What you need to do → Change "Viewport" to "Display area" throughout the listing below and reproduce every line, leaving everything else as is.

Dataset excerpt:

<<<<

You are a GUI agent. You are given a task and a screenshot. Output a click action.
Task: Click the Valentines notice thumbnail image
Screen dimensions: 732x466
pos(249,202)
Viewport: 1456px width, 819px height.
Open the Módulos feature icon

>>>>

Correct result →
You are a GUI agent. You are given a task and a screenshot. Output a click action.
Task: Click the Valentines notice thumbnail image
Screen dimensions: 732x466
pos(249,202)
Display area: 1456px width, 819px height.
Open the Módulos feature icon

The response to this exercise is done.